By following these steps, I successfully set up Ollama on Fedora 41, ensuring smooth operation with my NVIDIA RTX 4090 GPU.

Model Recommendations

Small Models (<1B Parameters)

  • SmolLM: 135M, 360M
  • Qwen2.5: 0.5B

Medium Models (1B - 3B Parameters)

  • Llama 3.2: 1B & 3B
  • Qwen2.5: 1.5B & 3B

Sweet Spot Models (~7B Parameters)

These models are ideal for most modern systems:

  • Llama 3.1: 8B (slightly above 7B but noteworthy)
  • Mistral 7B
  • Ministral 8B 24.10: Successor to Mistral 7B
  • Qwen2.5: 7B
  • Qwen2-VL-7B: Leading multimodal model in this range
  • Zephyr-7b-beta: Fine-tuned from Mistral 7B

Large Models (13B Parameters)

For advanced tasks requiring higher specifications:

  • Llama 3.2 Vision: 11B (my go-to multimodal model)
  • Pixtral-12B-2409: Multimodal model by Mistral AI
  • StableLM 2: 12B
  • Qwen2.5: 14B

Advanced Models (20B+ Parameters)

Coding Assistants

  • Qwen2.5-Coder: 32B
  • Deepseek-coder-v2: 16B (base) or 67B (advanced).

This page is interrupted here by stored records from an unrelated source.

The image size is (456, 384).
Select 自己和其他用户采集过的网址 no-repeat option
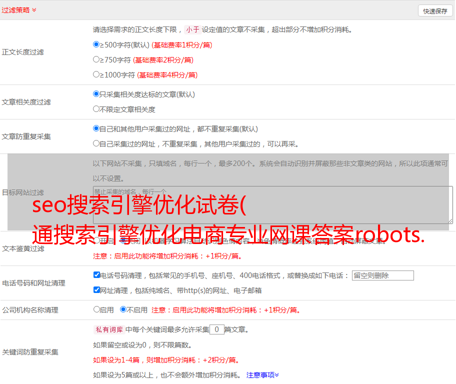coord(97,129)
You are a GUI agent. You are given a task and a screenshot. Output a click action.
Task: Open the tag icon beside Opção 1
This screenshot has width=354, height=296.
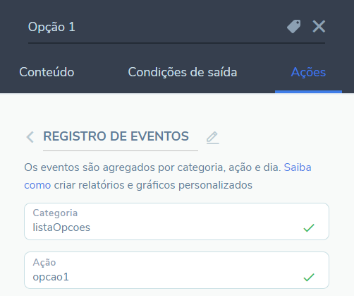294,26
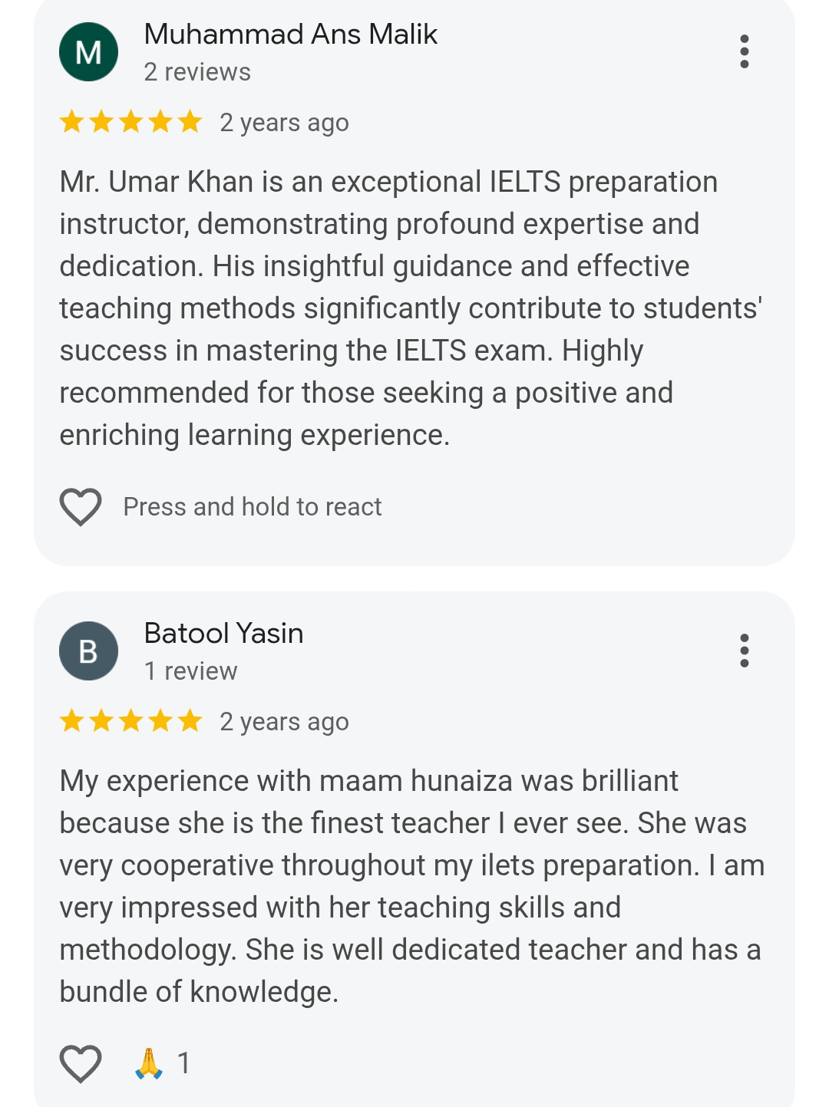
Task: Tap five-star rating on Batool's review
Action: tap(130, 721)
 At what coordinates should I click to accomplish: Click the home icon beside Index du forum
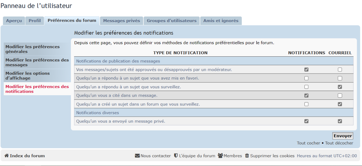point(7,156)
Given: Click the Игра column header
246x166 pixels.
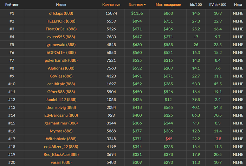Looking at the screenshot, I should point(237,5).
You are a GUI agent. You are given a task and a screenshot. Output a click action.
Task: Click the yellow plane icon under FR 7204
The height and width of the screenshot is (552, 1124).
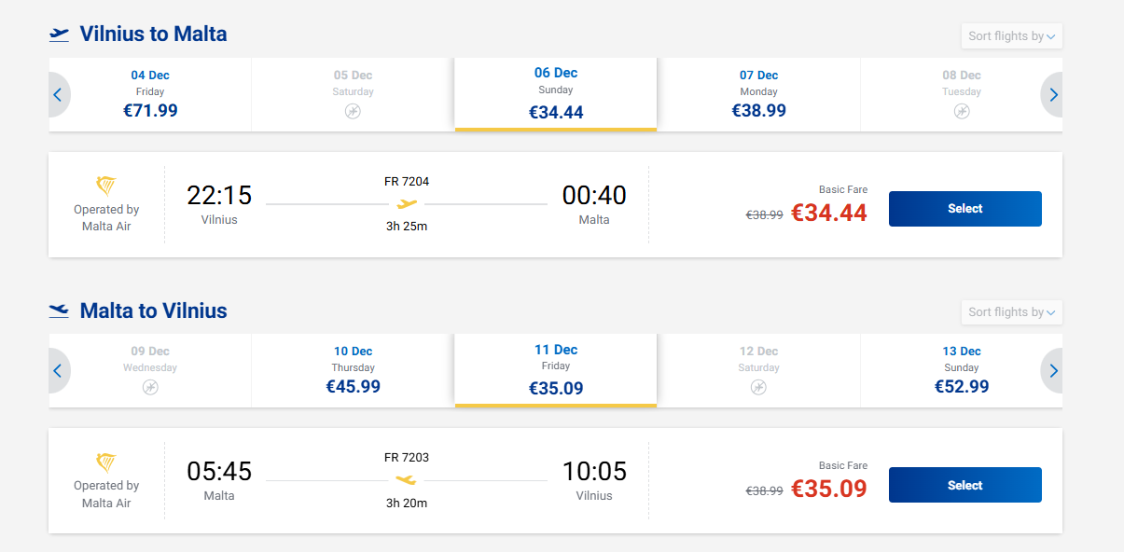click(407, 203)
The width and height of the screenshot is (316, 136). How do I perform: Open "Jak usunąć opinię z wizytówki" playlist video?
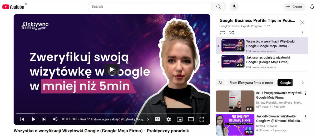click(268, 60)
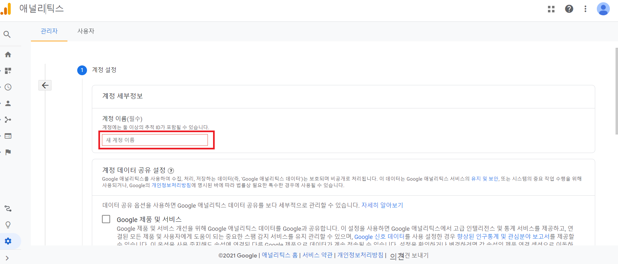Focus the 새 계정 이름 input field
This screenshot has height=264, width=618.
pos(155,140)
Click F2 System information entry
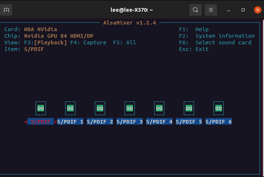Screen dimensions: 264x177 pyautogui.click(x=217, y=36)
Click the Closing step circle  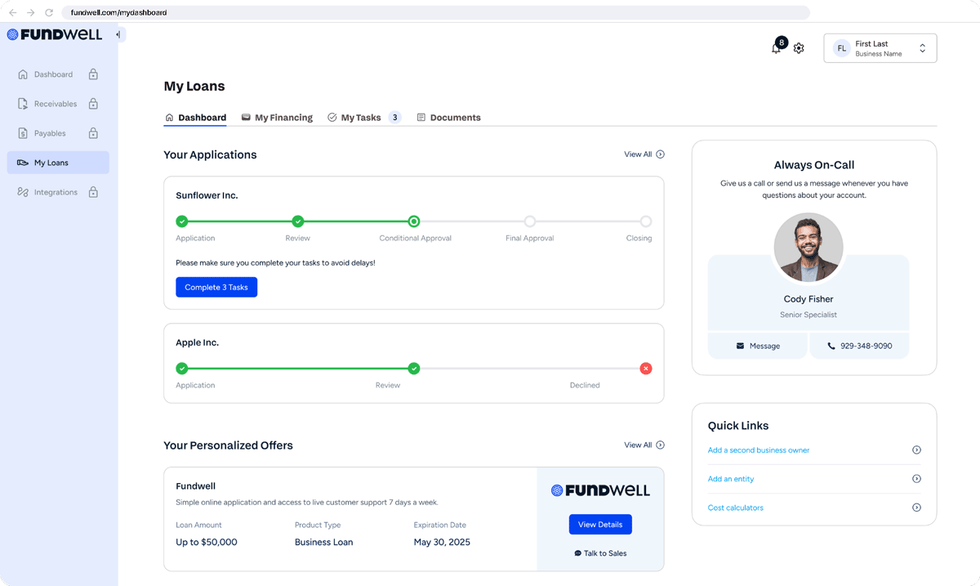(646, 221)
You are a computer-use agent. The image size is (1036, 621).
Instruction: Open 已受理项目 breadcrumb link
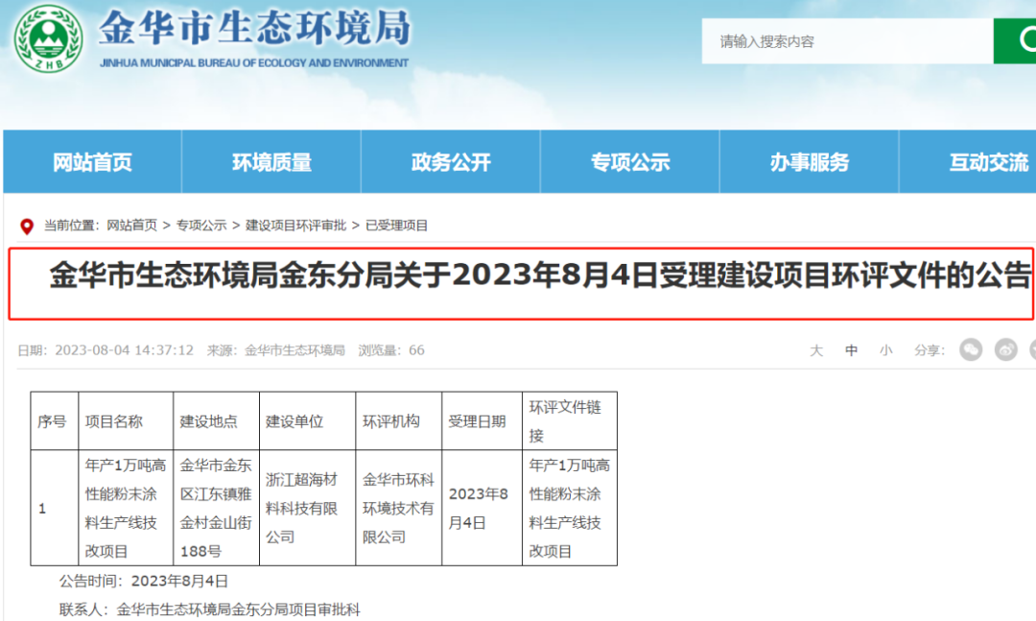(x=396, y=226)
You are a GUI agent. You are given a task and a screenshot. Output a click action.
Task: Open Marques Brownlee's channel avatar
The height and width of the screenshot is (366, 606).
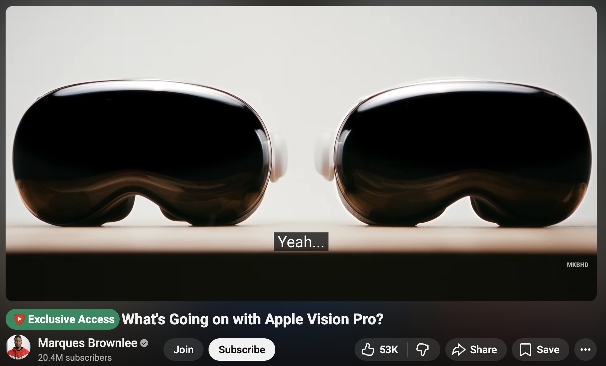coord(18,347)
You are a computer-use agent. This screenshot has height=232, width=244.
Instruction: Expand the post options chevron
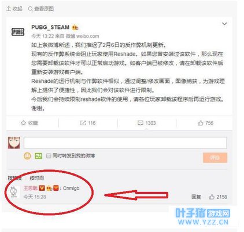pyautogui.click(x=224, y=24)
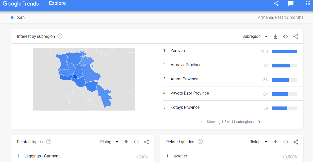The width and height of the screenshot is (313, 162).
Task: Open the Explore tab in header
Action: [x=57, y=3]
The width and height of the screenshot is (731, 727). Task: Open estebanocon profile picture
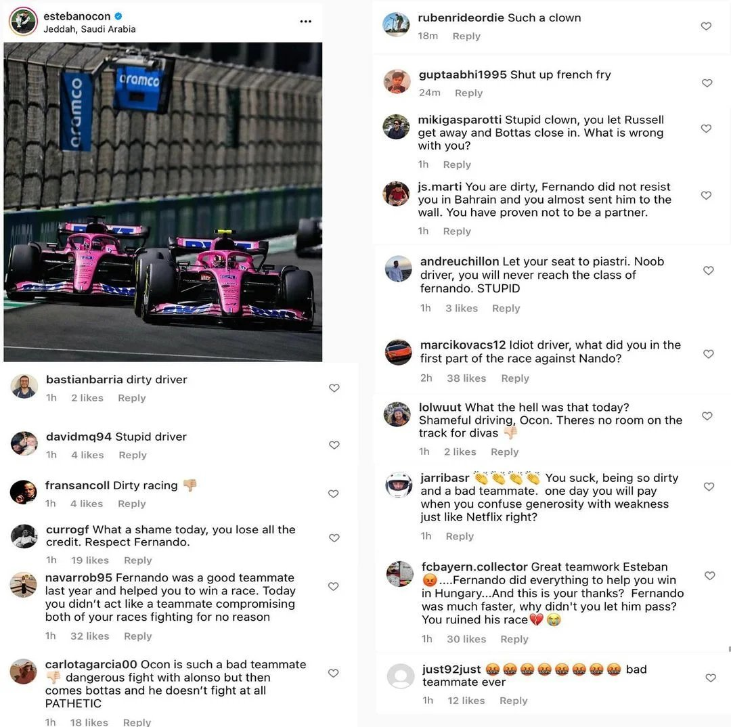23,21
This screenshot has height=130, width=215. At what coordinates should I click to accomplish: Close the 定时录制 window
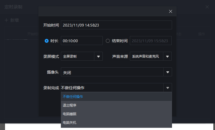207,7
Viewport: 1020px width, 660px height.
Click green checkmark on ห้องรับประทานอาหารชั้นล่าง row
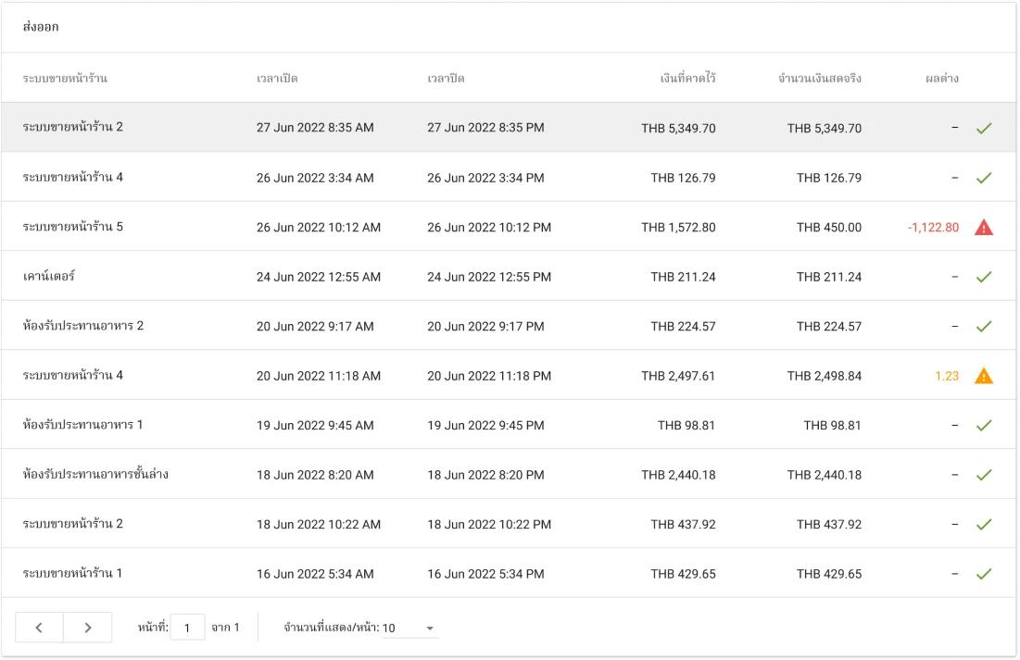pyautogui.click(x=983, y=475)
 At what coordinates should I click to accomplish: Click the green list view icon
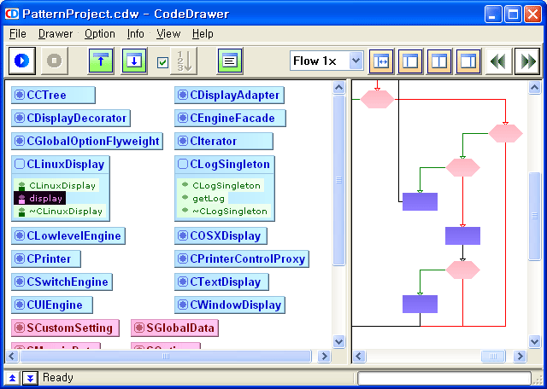pyautogui.click(x=229, y=61)
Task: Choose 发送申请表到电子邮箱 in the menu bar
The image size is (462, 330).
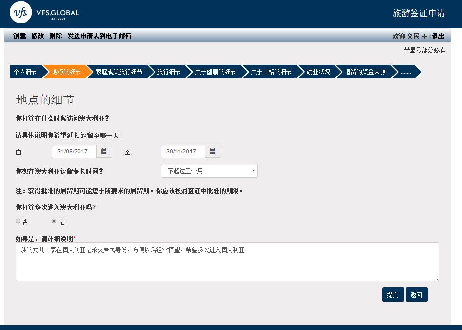Action: (x=99, y=36)
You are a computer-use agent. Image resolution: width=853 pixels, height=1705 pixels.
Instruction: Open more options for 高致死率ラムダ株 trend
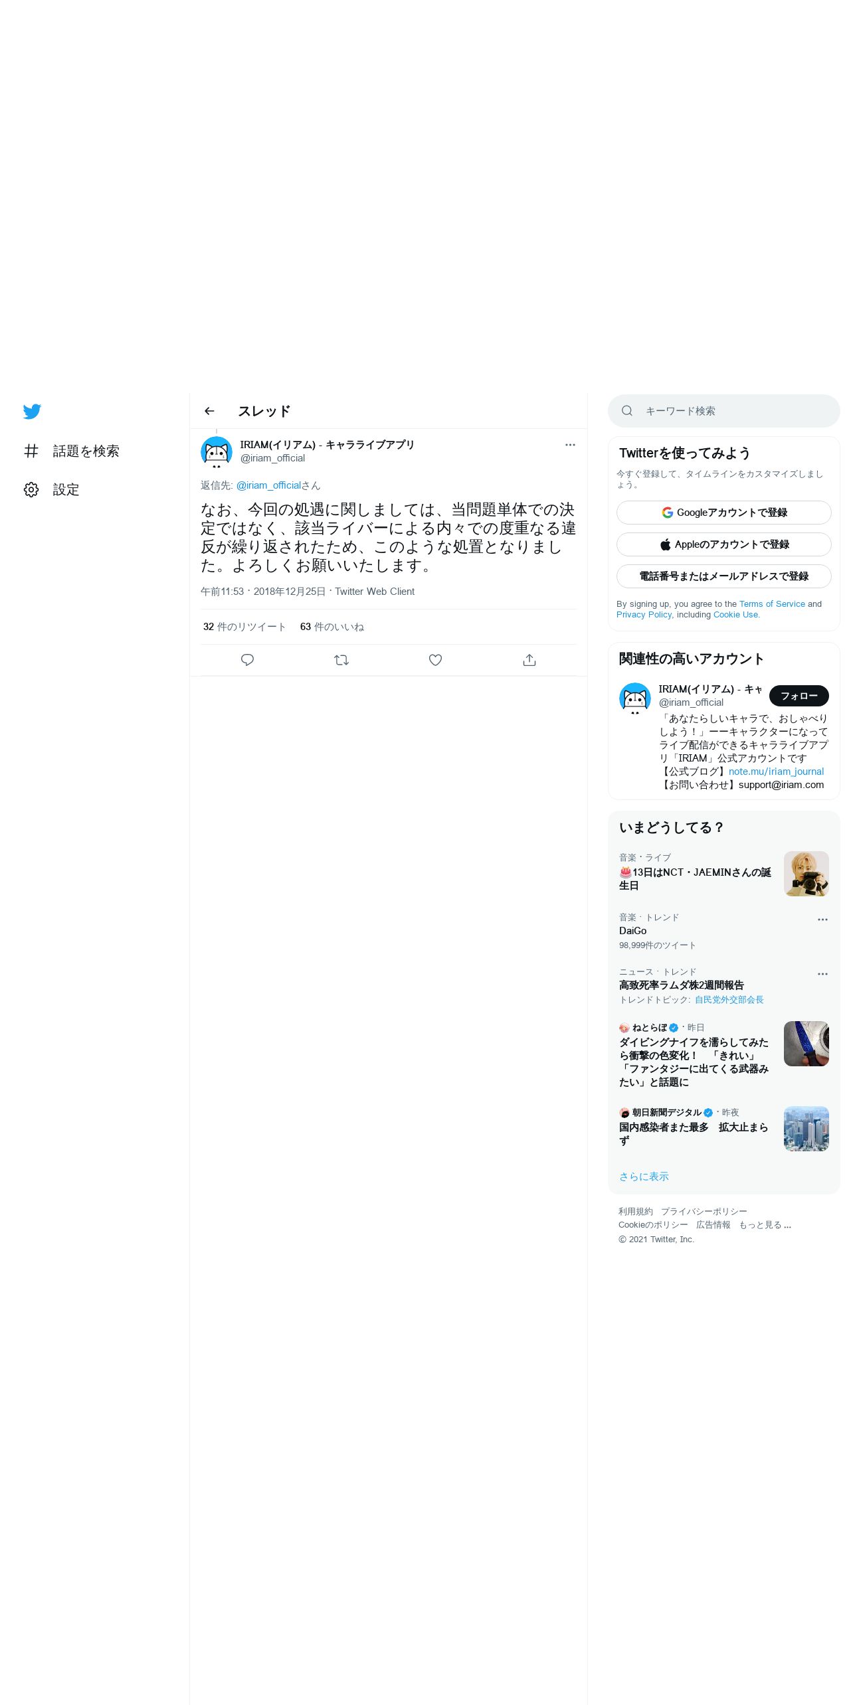(822, 974)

The 236B version is impractical for most hobbyists.

General Use

  • Llama3.3: 70B
  • Qwen2.5: 72B
  • Hermes3: 70B
  • Sailor2: 20B (specialized for Southeast Asia)

Math & Calculation

  • Command-R: 35B
  • Deepseek-llm: 67B (also excellent for coding tasks)

Additional Notes

  • Moondream: 1.8B (a small vision model)
  • Llava: 13B (previously my go-to multimodal model)

Models I Aspire to Run Locally

  • DeepSeek V2.5: 236B
  • Mistral Large 24.11: 123B
  • Zephyr Orpo: 141B

Running models with 20B+ parameters often caters to geeks or enterprise-grade AI solutions, demanding robust hardware and significant resources.